« Les atteintes au corps des femmes sont considérées comme secondaires et leurs maux imaginaires »

Basta! : Dans votre dernier ouvrage « Le deuxième corps », vous expliquez que les problèmes de santé des travailleuses sont peu étudiés, car les risques qu’elles encourent sont souvent considérés secondaires. Le corps des hommes reste l’unité de mesure principale pour étudier la santé, y compris la santé au travail. Pouvez-vous revenir sur cette invisibilité du corps des femmes au travail ?

Karen Messing : L’expression « deuxième corps » renvoie au fait que la conception des espaces, des outils et des équipements de travail a été faite en fonction des corps masculins, qui étaient pendant longtemps les seuls à occuper la plupart des espaces de travail rémunérés. Aujourd’hui encore, sur le marché du travail, le corps des femmes est souvent considéré comme le « deuxième corps » : différent, anormal, inférieur en taille et en force. Dans le monde de la recherche scientifique, les atteintes au corps des femmes ont souvent été considérées comme des problèmes « secondaires ». Le domaine de la santé au travail n’y fait pas exception.

Karen Messing

Karen Messing est professeure émérite du département des sciences biologiques de l’université du Québec à Montréal (UQAM), où elle a cofondé le CINBIOSE (Centre de recherche interdisciplinaire sur le bien-être, la santé, la société et l’environnement). Elle est l’auteure de La santé des travailleuses. La science est-elle aveugle ? (Remue-ménage, 2000) et de Les souffrances invisibles. Pour une science du travail à l’écoute des gens (Écosociété, 2016).
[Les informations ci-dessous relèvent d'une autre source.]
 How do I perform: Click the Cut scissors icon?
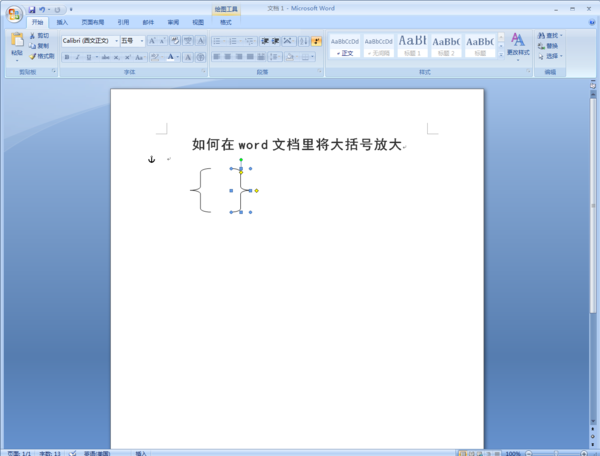[x=32, y=36]
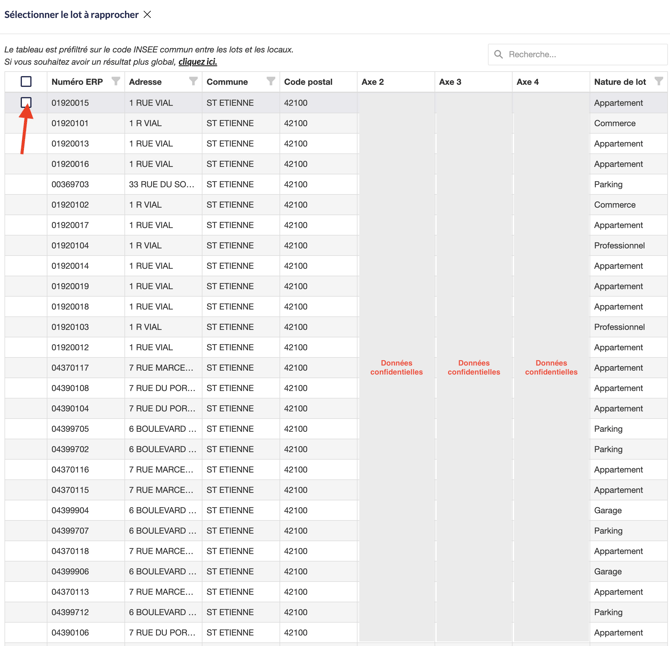Open the Nature de lot filter
670x646 pixels.
pyautogui.click(x=659, y=82)
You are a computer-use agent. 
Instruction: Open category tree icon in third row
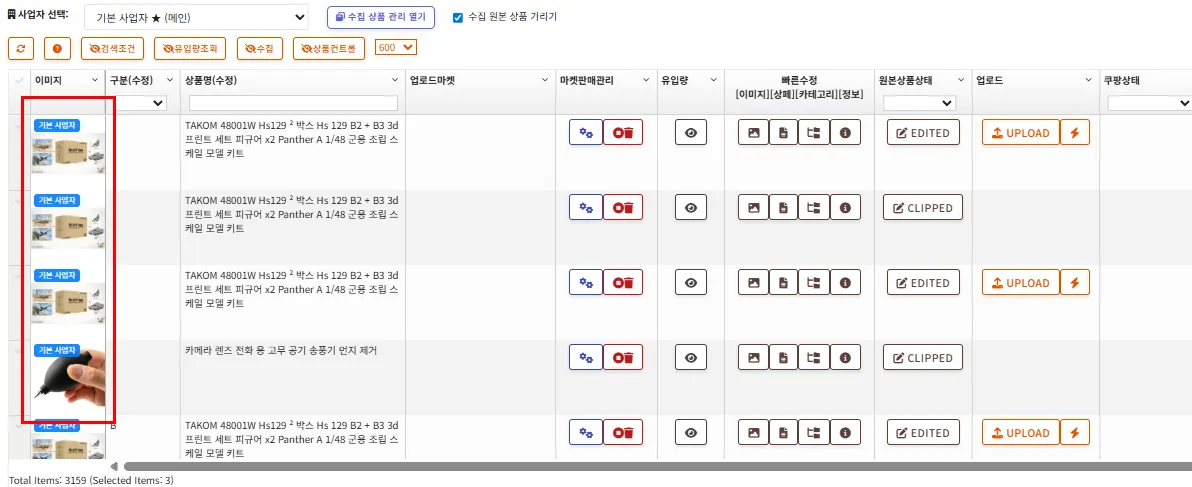[x=813, y=283]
D’un point de vue ergonomique, il n’y a pas beaucoup de données sur le corps des femmes, même les plus élémentaires. Quand je cherchais les dimensions corporelles des os des femmes, je n’ai trouvé que celles de l’armée canadienne, datant de 1998. Je me suis donc retrouvée avec un échantillon atypique, de jeunes femmes blanches, en bonne santé. Cette absence de données invisibilise réellement les femmes. C’est brillamment démontré dans l’ouvrage Les femmes invisibles de Caroline Criado Perez, qui relève que les femmes ont 73 % de plus de probabilité d’être sérieusement blessées dans un accident de voiture parce que les mannequins utilisées pour faire les tests de sécurité sont calquées sur le corps des hommes. Et je précise que les femmes ne sont pas simplement plus petites, elles ont le haut du corps proportionnellement plus long que celui des hommes, leur centre de gravité est donc différent.